Bei denkmalgeschützten Objekten — wie sie etwa in historischen Innenstädten im Rhein-Main-Gebiet häufig sind — braucht es vor der Reinigung eine Abstimmung mit der Unteren Denkmalbehörde. Für Klinkerfassaden im Raum Offenbach gilt das insbesondere für Gründerzeit- und Industriebauten. Der Aufwand für Genehmigung und fachgerechte Ausführung rechtfertigt den höheren Preis.
Imprägnierung — bei Klinker fast immer sinnvoll
Klinker saugt. Die Wasseraufnahme liegt je nach Typ zwischen 6 und 14 Prozent — bei historischen Ziegeln sogar bis 20 Prozent. Das bedeutet: Regen, Spritzwasser und Luftfeuchtigkeit dringen ein, Algen und Moos finden Nährboden, im Winter drohen Frostabsprengungen.
Eine hydrophobe Imprägnierung — meist auf Silan- oder Siloxan-Basis — reduziert die Wasseraufnahme um 70 bis 90 Prozent, ohne die Dampfdiffusion zu blockieren.
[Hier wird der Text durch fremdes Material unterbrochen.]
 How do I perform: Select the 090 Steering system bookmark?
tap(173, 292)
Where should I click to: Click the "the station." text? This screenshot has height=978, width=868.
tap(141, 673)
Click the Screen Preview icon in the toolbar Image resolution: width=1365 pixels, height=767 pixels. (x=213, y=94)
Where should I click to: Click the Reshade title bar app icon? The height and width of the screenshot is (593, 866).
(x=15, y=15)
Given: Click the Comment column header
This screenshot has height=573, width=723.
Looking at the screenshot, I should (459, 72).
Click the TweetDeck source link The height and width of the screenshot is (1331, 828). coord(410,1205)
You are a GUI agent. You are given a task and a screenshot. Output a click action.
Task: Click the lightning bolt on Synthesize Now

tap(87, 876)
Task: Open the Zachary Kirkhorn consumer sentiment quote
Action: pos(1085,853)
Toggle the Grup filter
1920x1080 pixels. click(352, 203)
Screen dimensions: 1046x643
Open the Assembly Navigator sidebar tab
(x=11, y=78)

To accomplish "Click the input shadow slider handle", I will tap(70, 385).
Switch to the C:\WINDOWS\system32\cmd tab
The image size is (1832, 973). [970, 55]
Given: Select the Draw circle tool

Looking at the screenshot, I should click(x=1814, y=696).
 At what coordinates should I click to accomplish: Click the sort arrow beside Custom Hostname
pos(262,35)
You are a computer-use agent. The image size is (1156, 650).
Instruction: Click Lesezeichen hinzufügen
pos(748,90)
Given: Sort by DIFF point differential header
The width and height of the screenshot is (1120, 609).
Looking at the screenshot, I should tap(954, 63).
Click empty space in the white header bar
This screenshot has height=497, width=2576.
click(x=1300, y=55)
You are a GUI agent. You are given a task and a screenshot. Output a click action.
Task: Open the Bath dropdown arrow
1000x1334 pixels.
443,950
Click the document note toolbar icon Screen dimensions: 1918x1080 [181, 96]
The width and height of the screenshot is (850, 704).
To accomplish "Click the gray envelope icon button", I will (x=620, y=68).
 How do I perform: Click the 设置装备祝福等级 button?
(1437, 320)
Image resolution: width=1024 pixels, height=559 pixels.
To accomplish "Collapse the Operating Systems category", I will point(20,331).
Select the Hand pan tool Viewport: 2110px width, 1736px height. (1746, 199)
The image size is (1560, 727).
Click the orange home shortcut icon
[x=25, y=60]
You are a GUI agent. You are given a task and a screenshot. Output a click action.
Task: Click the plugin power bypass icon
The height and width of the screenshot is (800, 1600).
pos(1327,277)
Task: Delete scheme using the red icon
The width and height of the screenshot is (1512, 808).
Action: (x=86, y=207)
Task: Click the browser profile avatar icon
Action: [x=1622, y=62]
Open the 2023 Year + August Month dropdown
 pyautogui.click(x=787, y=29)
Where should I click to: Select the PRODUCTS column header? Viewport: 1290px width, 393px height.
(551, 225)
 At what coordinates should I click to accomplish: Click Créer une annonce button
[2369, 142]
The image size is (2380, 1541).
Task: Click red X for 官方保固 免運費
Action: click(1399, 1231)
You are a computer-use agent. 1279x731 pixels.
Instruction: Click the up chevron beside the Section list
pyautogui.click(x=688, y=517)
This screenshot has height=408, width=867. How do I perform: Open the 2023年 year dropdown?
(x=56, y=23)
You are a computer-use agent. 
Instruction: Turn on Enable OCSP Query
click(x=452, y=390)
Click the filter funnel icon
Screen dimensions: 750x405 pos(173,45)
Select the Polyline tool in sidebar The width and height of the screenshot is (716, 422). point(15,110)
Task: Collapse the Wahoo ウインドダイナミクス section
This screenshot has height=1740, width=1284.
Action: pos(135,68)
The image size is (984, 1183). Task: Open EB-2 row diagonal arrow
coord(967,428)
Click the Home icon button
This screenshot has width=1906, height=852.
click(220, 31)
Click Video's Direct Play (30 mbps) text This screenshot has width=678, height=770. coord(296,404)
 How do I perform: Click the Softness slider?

Die Fassade bleibt also „atmungsaktiv", stößt aber Wasser ab. Effekt: Neuverschmutzung deutlich langsamer, Reinigungsintervalle verlängern sich von 5–7 auf 10–15 Jahre.
Der Aufpreis liegt bei 4 bis 8 Euro pro Quadratmeter. Bei einem EFH mit 150 m² also 600 bis 1.200 Euro zusätzlich — gerechnet über eine Standzeit von zehn Jahren meist günstiger als die nächste Reinigung. Wichtig: Imprägnierung nur auf sauberem, trockenem Untergrund. Wer sie auf verschmutzte Fassade aufträgt, konserviert den Dreck für ein Jahrzehnt.
Warnsignale bei Anbietern
Klinker ist ein beliebtes Ziel für Dumping-Angebote, weil Laien den Unterschied zwischen Wirbelstrahlen und Hochdruck nicht erkennen. Achten Sie auf diese Warnsignale:
- Angebot unter 6 €/m² für Klinker: Rechnerisch nicht kostendeckend mit fachgerechtem Verfahren. Hier wird fast sicher Hochdruck gefahren.
- Keine Unterscheidung nach Klinkerart im Angebot: Wer Riemchen auf WDVS gleich kalkuliert wie massiven Vormauerklinker, versteht das Substrat nicht.
- Fugensanierung nicht erwähnt: Wird nach Beginn als „unvorhergesehener Zusatzaufwand" nachberechnet — klassische Nachschlag-Masche.
- Keine Referenzfotos von Klinker-Objekten: Seriöse Fassadenreiniger zeigen Vorher-Nachher aus echten Klinker-Projekten.
- „Einfach Hochdruck" als Verfahrensantwort: Substratgerechte Verfahren heißen JOS, Rotec, Niederdruck mit Spezialreiniger. Wer pauschal „Hochdruck" sagt, sollte nicht auf Klinker arbeiten.
Ablauf und Festpreis bei KlarWerk 360
Weil Klinker so individuell ist, vergeben wir bei KlarWerk 360 keine Ferndiagnose-Pauschalen. Der Ablauf für ein Klinker-Projekt läuft in vier Schritten:
- Anfrage & Kurz-Screening: Sie schicken uns Fotos der Fassade, den ungefähren Quadratmeter-Wert und Baujahr. Wir ordnen Klinkerart und Zustandsstufe ein.
- Vor-Ort-Termin: Ein Spezialist aus unserem Netzwerk prüft Substrat, Fugenzustand, Zugänglichkeit und testet an einer verdeckten Stelle das passende Verfahren.
- Festpreis-Angebot: Schriftlich, mit klarer Position für Reinigung, Fugensanierung, optionale Imprägnierung. Nachschlag nur mit Ihrer schriftlichen Freigabe — das ist vertraglich zugesichert.
- Ausführung & Abnahme: Gemeinsame Begehung nach Abschluss. Erst danach Rechnung — kein Vorkasse-Modell.
Der Preis, der im Angebot steht, ist der Preis auf der Rechnung. Wenn im Zuge der Arbeit wider Erwarten zusätzlicher Aufwand auftritt, rufen wir Sie an, bevor wir weitermachen. Das ist der Fair-Preis-Kodex, dem jeder Spezialist unter dem Label KlarWerk 360 schriftlich zustimmt.